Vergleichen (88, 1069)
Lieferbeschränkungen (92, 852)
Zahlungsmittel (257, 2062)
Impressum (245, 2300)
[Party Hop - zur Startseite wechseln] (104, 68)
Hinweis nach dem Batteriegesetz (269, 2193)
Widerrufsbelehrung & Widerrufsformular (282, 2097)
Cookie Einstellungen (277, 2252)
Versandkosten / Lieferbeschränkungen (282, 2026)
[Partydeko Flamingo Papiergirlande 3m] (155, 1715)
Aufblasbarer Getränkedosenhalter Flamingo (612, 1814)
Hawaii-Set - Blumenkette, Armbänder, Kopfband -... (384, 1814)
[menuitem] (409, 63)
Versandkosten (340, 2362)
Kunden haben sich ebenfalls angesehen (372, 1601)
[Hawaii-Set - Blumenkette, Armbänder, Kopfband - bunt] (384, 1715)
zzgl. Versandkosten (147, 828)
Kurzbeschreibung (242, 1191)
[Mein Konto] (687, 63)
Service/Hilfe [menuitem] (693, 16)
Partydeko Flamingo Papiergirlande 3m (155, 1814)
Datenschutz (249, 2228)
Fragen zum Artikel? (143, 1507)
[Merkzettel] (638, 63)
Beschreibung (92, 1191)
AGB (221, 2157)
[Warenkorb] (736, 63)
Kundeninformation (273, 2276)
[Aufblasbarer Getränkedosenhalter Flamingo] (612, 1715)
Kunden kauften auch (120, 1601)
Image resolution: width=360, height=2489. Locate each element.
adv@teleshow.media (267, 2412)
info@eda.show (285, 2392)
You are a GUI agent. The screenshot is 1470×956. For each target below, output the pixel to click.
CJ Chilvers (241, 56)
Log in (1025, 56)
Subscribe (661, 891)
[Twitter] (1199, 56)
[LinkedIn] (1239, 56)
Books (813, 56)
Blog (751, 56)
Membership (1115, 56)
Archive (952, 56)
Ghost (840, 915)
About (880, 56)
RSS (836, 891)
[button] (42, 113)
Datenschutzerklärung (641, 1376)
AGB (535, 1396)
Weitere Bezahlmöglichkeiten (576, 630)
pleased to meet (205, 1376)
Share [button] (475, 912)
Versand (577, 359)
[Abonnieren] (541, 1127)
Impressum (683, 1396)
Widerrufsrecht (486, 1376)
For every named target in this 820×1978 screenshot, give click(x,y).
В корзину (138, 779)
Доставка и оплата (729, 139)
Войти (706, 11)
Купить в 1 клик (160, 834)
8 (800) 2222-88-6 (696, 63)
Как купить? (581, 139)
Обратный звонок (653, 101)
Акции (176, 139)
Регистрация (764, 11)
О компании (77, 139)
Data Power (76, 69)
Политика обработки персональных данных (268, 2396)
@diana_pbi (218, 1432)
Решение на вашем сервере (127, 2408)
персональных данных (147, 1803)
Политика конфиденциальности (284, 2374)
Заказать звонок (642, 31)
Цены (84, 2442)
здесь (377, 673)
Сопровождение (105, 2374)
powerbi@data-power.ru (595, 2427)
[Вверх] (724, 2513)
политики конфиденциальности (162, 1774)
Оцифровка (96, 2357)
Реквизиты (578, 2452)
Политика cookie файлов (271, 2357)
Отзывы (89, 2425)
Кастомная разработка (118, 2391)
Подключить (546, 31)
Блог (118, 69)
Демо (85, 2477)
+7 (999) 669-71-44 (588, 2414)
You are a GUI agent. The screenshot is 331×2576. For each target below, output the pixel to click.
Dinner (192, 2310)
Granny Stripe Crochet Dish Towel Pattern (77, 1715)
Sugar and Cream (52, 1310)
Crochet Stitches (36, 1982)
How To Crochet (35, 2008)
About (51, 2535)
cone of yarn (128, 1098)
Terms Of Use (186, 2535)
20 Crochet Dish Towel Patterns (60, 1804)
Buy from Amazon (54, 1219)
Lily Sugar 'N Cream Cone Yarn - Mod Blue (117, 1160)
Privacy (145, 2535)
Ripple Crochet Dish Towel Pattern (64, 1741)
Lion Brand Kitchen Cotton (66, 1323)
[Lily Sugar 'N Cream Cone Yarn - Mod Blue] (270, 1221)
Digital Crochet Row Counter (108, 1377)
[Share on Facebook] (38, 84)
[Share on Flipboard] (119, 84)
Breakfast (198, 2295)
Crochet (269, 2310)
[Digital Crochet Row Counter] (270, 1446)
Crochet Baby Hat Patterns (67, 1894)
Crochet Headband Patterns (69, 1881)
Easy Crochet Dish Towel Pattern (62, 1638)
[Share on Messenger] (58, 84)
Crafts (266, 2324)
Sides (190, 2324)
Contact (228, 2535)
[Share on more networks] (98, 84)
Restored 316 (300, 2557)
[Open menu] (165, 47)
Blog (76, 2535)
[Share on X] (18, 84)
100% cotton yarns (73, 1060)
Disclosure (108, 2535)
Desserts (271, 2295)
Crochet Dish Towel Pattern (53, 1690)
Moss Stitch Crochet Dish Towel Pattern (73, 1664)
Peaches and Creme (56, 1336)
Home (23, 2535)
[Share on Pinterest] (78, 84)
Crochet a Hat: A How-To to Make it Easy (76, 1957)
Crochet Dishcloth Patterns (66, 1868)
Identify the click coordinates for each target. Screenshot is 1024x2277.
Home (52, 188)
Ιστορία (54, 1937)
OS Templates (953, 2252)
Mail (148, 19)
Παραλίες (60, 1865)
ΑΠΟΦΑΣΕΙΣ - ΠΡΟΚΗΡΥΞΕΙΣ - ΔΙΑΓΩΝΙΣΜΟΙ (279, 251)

### Requirement
Restate the material word for word, but only from its first line through the line containing "[Warenkorb] (736, 63)".

### Response for this exercise
Vergleichen (88, 1069)
Lieferbeschränkungen (92, 852)
Zahlungsmittel (257, 2062)
Impressum (245, 2300)
[Party Hop - zur Startseite wechseln] (104, 68)
Hinweis nach dem Batteriegesetz (269, 2193)
Widerrufsbelehrung & Widerrufsformular (282, 2097)
Cookie Einstellungen (277, 2252)
Versandkosten / Lieferbeschränkungen (282, 2026)
[Partydeko Flamingo Papiergirlande 3m] (155, 1715)
Aufblasbarer Getränkedosenhalter Flamingo (612, 1814)
Hawaii-Set - Blumenkette, Armbänder, Kopfband -... (384, 1814)
[menuitem] (409, 63)
Versandkosten (340, 2362)
Kunden haben sich ebenfalls angesehen (372, 1601)
[Hawaii-Set - Blumenkette, Armbänder, Kopfband - bunt] (384, 1715)
zzgl. Versandkosten (147, 828)
Kurzbeschreibung (242, 1191)
[Mein Konto] (687, 63)
Service/Hilfe [menuitem] (693, 16)
Partydeko Flamingo Papiergirlande 3m (155, 1814)
Datenschutz (249, 2228)
Fragen zum Artikel? (143, 1507)
[Merkzettel] (638, 63)
Beschreibung (92, 1191)
AGB (221, 2157)
[Warenkorb] (736, 63)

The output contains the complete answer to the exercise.